Why are some metals reactive and others not reactive?
Grace Fisher from Southampton (age 5-14)
Why is gold so unreactive? It can stay in the ground for thousands of years unchanged as can be seen from ancient treasures that have been dug up. How does gold differ from other metals that tarnish with age?
Sarah Kelly from County Durham (age 35-44)
Ultimately this is due to how the electrons are arranged in the atoms of the metals and the ease or otherwise with which they can be removed (oxidation) to form positive ions (cations). This can be judged in general by how readily metals react with acids to liberate hydrogen. The most reactive (eg. potassium, sodium) liberate hydrogen from cold water very vigorously, lithium and calcium with less vigour and magnesium needs steam or hot water. Zinc and iron will liberate hydrogen form acids. Copper, silver and gold, for example, will not and are very unreactive.

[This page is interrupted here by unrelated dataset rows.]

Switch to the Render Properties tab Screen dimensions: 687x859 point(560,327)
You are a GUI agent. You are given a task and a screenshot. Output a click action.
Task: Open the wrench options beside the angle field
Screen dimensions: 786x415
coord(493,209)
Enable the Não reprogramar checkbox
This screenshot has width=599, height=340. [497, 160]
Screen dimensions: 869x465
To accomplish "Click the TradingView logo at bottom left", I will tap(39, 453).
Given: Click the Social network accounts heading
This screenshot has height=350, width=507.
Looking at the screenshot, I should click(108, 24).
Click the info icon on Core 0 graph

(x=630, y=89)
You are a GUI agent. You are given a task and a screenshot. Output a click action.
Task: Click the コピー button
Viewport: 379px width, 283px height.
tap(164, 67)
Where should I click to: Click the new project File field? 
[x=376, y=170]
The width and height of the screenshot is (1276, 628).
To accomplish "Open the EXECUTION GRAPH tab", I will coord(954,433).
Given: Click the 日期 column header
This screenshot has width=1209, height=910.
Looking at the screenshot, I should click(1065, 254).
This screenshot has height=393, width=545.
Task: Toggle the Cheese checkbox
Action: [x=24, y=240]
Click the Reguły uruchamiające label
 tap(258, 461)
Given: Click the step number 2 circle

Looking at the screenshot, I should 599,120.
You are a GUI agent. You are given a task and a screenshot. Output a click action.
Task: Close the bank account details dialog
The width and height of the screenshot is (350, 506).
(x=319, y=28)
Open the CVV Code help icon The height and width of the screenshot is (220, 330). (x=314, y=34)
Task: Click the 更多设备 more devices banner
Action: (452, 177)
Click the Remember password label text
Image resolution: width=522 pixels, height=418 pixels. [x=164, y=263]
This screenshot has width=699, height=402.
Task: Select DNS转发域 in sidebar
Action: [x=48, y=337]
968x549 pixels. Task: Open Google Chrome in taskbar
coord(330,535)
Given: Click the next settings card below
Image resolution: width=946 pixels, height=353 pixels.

Nothing is ever simple – or it would be too boring – and a metal like aluminium should be reactive with acids but isn’t in practice because it forms a layer of oxide on it’s surface which renders it passive. The history of humankind is linked to this reactivity. Gold and silver either occur freely in nature or can be removed from their ores with relative ease and were known as far back as the Neolithic age. Then came copper (later tin) – bronze age and this was followed by the iron age. Aluminium, which is difficult to extract from its ore has only been produced in commercial quantities for about 100 years even though it is the most abundant metal in the earth’s crust.